Saturday, April 30, 1864.+-

Washington, DC.

President discusses with O. H. Browning and former Sen. Thomas Ewing (Ohio) case of Commodore Charles Wilkes guilty of unauthorized publication of letters of Sec. Welles, and case of Capt. Samuel Black. Browning, Diary.

President Lincoln "pardon[s]" and frees twenty-five "Indian prisoners now in confinement at Camp McClellan near Davenport Iowa." The men represent a portion of the Indians who have been confined since November 1862, as a result of the August 1862 Dakota uprising. Missionary Thomas S. Williamson and Special Commissioner to the Indians George E. H. Day wrote to Lincoln and urged him to release the prisoners. Day wrote, "[I]n the name of humanity [I] beg that you will . . . order them released and sent to take care of their starving families now perishing for want of food." Thomas S. Williamson to Abraham Lincoln, 27 April 1864; William P. Dole to Abraham Lincoln, 28 April 1864, both in Abraham Lincoln Papers, Library of Congress, Washington, DC; Order for Pardon of Sioux Indians, 30 April 1864, CW, 7:325-26.

F. B. Carpenter introduces Lincoln to Elizabeth Cady Stanton, leader in women's rights movement, and her brother-in-law, Samuel Wilkeson, head of New York "Tribune" bureau in Washington.

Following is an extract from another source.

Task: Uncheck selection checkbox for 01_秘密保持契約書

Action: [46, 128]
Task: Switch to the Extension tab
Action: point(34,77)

Carpenter, Six Months, 101.

After midnight Lincoln visits offices of John Nicolay and John Hay to show caricature by Thomas Hood and enjoy laugh. Hay, Letters and Diary.

Acknowledges invitation to attend Grand Musical Festival in Philadelphia on Wednesday, May 4, 1864. "I shall be most happy to be present at an entertainment which promises so much, especially as it is in aid of so beneficent a charity as that in which you are interested, if my engagements next week will allow it." Abraham Lincoln to James R. Fry, 30 April 1864, CW, 7:323-24.

Writes Gen. Grant and expresses "entire satisfaction with what you have done up to this time, . . . If there is anything wanting which is within my power to give, do not fail to let me know. And now with a brave Army, and a just cause, may God sustain you." Abraham Lincoln to Ulysses S. Grant, 30 April 1864, CW, 7:324-25.